Auch weitere Tools sind im Laufe unserer Suche aufgefallen. Hier einmal der LINK zu unserem Forumsbereich der Windows 7 Installationstools:

Windows 7 Installationstools

Ich hoffe ich konnte einige anregen bei uns einmal vorbeizuschauen.


Gruß beatmaster1


----------



## Oberboss (31. Dezember 2009)

*AW: Vlite für Windows 7*

Danke, schaue gleich mal in euer Forum rein

mfg


----------



## TurricanVeteran (31. Dezember 2009)

*AW: Vlite für Windows 7*

@beatmaster1
Und wieso habe ich meine win7 installations-DVD mit vlite modifiziert bekommen?


----------



## beatmaster1 (1. Januar 2010)

*AW: Vlite für Windows 7*

Du kannst zwar teilweise mit vLite dein Windows 7 modifizieren und die Installation auch unattended konfigurieren, jedoch kann dir keiner die Garantie hinsichtlich möglicher Funktionsprobleme geben.

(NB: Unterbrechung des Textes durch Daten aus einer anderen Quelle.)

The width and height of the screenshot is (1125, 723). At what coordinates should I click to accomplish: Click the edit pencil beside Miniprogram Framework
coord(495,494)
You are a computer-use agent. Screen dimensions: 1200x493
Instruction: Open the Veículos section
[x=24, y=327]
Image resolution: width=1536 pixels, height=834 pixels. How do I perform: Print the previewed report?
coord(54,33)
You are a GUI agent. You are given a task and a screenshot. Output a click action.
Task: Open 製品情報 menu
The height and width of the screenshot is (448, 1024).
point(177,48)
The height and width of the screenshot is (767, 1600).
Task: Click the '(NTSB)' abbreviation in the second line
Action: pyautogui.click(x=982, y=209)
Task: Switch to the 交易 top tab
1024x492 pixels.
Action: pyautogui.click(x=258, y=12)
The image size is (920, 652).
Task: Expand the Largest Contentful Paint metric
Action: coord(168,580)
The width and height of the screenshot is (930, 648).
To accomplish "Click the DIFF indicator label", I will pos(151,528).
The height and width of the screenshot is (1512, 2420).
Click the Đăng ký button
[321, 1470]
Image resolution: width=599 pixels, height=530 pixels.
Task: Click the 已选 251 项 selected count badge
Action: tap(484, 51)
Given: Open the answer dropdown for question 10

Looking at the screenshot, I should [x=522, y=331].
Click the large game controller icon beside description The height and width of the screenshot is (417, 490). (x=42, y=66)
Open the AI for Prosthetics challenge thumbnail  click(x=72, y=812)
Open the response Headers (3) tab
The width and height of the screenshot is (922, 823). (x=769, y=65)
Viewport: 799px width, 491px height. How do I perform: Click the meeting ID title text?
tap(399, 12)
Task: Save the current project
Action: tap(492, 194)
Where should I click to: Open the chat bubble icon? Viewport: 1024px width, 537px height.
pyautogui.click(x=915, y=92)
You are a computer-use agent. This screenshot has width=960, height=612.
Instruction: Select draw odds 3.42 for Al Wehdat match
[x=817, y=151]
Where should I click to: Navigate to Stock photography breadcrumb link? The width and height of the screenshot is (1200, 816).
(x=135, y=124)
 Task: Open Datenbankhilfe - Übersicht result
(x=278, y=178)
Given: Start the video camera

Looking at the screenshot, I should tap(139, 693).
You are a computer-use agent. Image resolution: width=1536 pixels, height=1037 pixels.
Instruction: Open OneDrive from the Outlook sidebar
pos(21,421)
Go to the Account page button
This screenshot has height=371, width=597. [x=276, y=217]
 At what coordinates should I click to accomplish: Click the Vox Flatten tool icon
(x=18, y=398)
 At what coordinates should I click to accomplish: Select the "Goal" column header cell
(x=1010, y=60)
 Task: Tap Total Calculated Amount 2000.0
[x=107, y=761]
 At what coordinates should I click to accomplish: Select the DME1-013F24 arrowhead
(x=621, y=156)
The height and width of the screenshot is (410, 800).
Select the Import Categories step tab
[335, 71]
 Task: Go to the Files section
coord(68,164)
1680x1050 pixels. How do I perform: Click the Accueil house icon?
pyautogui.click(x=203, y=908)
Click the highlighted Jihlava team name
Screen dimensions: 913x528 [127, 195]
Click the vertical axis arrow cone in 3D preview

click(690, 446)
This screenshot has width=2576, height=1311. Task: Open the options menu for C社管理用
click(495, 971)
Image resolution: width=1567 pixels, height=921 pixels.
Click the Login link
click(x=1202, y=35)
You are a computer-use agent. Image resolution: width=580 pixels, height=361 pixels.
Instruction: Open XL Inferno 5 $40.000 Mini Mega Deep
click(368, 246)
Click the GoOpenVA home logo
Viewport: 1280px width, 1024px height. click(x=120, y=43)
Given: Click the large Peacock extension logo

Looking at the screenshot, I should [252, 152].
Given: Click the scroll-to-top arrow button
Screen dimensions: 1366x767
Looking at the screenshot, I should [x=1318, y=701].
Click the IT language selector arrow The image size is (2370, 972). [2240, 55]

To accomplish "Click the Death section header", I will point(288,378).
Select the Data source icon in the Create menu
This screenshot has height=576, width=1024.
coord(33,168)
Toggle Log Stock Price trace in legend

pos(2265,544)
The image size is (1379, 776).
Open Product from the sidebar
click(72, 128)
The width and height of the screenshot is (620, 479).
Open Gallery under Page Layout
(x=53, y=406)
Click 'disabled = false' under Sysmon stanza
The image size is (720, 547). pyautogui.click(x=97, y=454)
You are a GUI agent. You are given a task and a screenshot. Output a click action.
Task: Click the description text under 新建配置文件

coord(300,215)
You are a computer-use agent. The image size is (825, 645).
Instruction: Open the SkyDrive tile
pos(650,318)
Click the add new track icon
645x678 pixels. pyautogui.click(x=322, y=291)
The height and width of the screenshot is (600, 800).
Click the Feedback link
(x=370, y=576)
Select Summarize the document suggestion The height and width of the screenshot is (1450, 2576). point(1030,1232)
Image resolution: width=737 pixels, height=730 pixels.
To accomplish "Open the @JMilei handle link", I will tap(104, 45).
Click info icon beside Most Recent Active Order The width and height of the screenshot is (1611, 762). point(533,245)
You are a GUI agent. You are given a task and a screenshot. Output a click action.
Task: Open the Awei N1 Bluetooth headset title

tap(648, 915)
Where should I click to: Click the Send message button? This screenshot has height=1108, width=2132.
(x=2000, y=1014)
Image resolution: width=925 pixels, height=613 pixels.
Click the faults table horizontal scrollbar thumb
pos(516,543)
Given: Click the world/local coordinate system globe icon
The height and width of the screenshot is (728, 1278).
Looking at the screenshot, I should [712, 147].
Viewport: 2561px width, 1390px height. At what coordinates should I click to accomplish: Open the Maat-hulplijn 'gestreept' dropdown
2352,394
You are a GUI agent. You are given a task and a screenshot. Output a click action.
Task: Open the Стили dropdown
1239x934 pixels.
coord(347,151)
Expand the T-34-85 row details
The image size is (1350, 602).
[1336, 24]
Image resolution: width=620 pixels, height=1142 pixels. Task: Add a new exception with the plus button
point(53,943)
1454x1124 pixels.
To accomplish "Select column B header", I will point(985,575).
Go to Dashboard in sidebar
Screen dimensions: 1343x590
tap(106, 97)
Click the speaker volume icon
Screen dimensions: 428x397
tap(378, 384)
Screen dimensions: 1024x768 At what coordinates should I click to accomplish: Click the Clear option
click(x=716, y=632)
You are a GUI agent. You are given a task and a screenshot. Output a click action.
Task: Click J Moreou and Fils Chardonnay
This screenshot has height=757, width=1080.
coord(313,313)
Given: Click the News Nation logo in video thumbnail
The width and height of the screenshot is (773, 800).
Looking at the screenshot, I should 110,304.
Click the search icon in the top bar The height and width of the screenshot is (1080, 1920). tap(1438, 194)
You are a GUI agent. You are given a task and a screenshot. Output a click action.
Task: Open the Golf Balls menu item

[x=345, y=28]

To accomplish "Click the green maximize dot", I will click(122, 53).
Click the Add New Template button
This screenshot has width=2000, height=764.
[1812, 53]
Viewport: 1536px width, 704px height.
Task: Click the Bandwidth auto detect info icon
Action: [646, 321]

Deswegen die Tipps zu den Tools.
Letztlich suchen wir ja einen würdigen Nachfolger für nLite und vLite.

Gruß beatmaster


----------



## TurricanVeteran (1. Januar 2010)

*AW: Vlite für Windows 7*

Dann hatte ich wohl glück.


----------



## jetztaber (1. Januar 2010)

*AW: Vlite für Windows 7*

@beatmaster1

Schön, dass Du hier vorbeischaust. Vielen Dank! 

@all

Ein Blick auf diese Seiten lohnt sich immer.


----------



## beatmaster1 (1. Januar 2010)

*AW: Vlite für Windows 7*

@jetztaber
Immer wieder gerne.

Ich hoffe das ihr uns wirklich einmal besucht, falls ihr Interesse an der Modifikation eurer Win7 DVD habt, ala vLite bzw. nLite.


----------



## NuVeon (4. Januar 2010)

*AW: Vlite für Windows 7*

funzen die tools eig auch mit win server 08 dvds ?


----------



## beatmaster1 (6. Januar 2010)

*AW: Vlite für Windows 7*

@NuVeon

Hier mal die Antowort vom Programmierer:



> ...7Customizer only supports Windows 7. If there will be support for Windows Server 2008 it will treat it as Windows 7. However, I think it is possible to support it but it will be after I complete 7customizer.
> ...



Gruß beatmaster1


----------



## riedochs (6. Januar 2010)

*AW: Vlite für Windows 7*



NuVeon schrieb:


> funzen die tools eig auch mit win server 08 dvds ?



Server 2008 = Vista
Server 2008 R2 = Windows 7

Somit sollte Server 2008 mit Vlite gehen.


----------